_Compiti da svolgere_
[1] Rispondi a queste domande sul brano relativo alla crisi dell'euro:
(a) Quale tema il Pd ha individuato come centrale nella battaglia dei progressisti nel nuovo secolo?
(b) A chi era indirizzata la lettera di Trichet e Draghi?
(c) Quale era l'alternativa negli anni Novanta?
[2] Ricopia senza modifiche la parte del brano sulla crisi dell'euro che comincia con le parole contenenti "Ma il nuovo" e termina con "governo economico comune.".

_Brano di testo_
________________

Perché questa diagnosi della crisi dell'euro è così importante sia per le forze progressiste europee che per il futuro dell'Italia? Per i progressisti europei è evidente la novità di questo impianto rispetto al radicamento nazionale delle tradizionali politiche socialdemocratiche, che rappresenta una delle ragioni per le quali la sinistra europea non è finora apparsa come un'alternativa credibile dopo la crisi economica globale. Al riguardo l'originalità del Pd rispetto alla tradizione socialista, l'aver individuato nella democrazia e nella sua rivitalizzazione il tema centrale della battaglia dei progressisti nel nuovo secolo, non appare più come un'astrazione. La crisi dell'euro segna uno spartiacque: solo la ricongiunzione fra progetto europeo e principio democratico può riaprire il campo a politiche di segno progressista in campo economico e sociale. Se l'Europa oggi è la questione cruciale, il tema democratico non è un annacquamento dell'identità socialista, ma è la condizione essenziale perché la politica possa tornare a essere uno strumento al servizio dei ceti deboli della società, a partire dai giovani precari e disoccupati.

Ma il nuovo europeismo democratico è decisivo anche per ripensare il rapporto tra istituzioni europee e ricostruzione italiana. Da questo punto di vista, il modo in cui si è sviluppata la discussione sui contenuti della lettera di Trichet e Draghi al governo italiano è viziato da un ritardo nel cogliere il cambio di fase che si è aperto con la crisi dei debiti sovrani. Oggi l'alternativa non è più quella degli anni Novanta, se essere a favore o contro i parametri di Maastricht, ma quella tra chi ritiene che l'euro possa essere salvato limitandosi a imporre, con qualsiasi mezzo e a qualsiasi costo, la disciplina di bilancio ai singoli Paesi membri, e chi invece ritiene che l'euro possa sopravvivere solo se si imbocca la strada di un governo economico comune.

________________

_Sezione dati_
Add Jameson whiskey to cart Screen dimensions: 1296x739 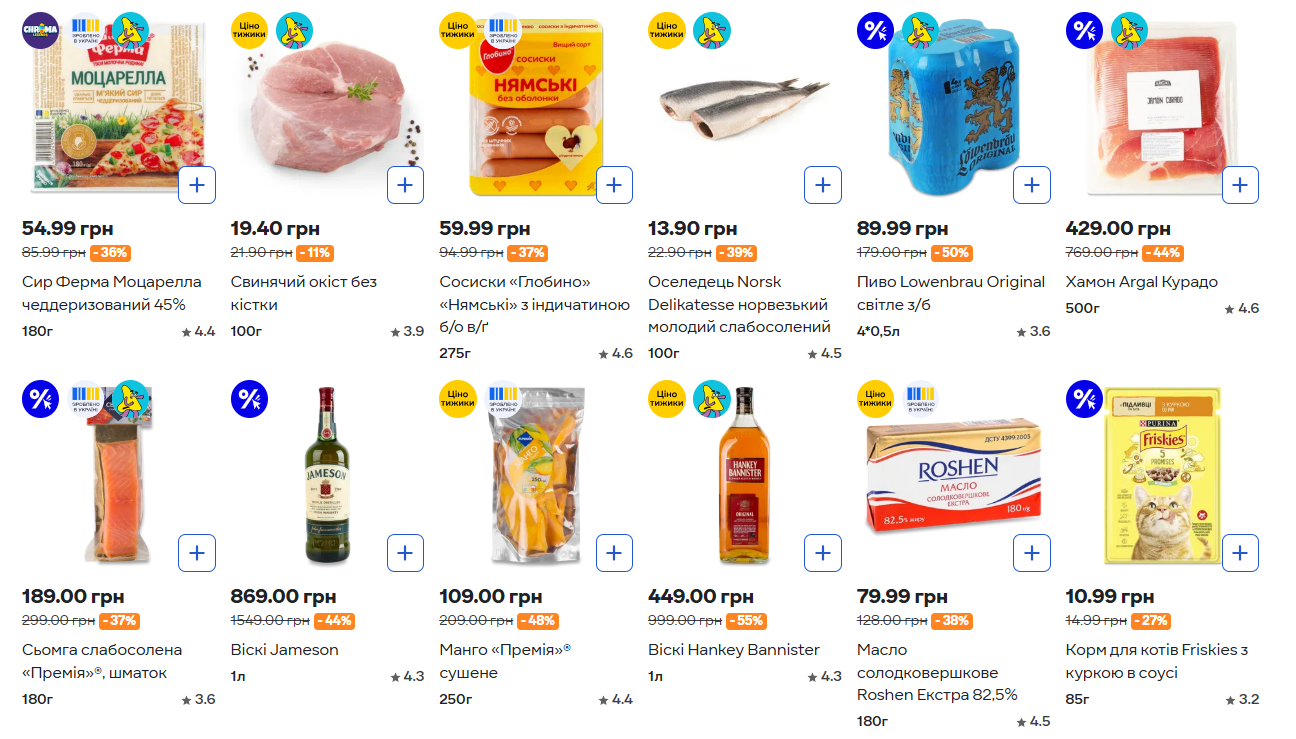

________________

_Elenco delle risposte_
[1]
(a) La democrazia e la sua rivitalizzazione.
(b) Al governo italiano.
(c) Essere a favore o contro i parametri di Maastricht.

[2]
Ma il nuovo europeismo democratico è decisivo anche per ripensare il rapporto tra istituzioni europee e ricostruzione italiana. Da questo punto di vista, il modo in cui si è sviluppata la discussione sui contenuti della lettera di Trichet e Draghi al governo italiano è viziato da un ritardo nel cogliere il cambio di fase che si è aperto con la crisi dei debiti sovrani. Oggi l'alternativa non è più quella degli anni Novanta, se essere a favore o contro i parametri di Maastricht, ma quella tra chi ritiene che l'euro possa essere salvato limitandosi a imporre, con qualsiasi mezzo e a qualsiasi costo, la disciplina di bilancio ai singoli Paesi membri, e chi invece ritiene che l'euro possa sopravvivere solo se si imbocca la strada di un governo economico comune.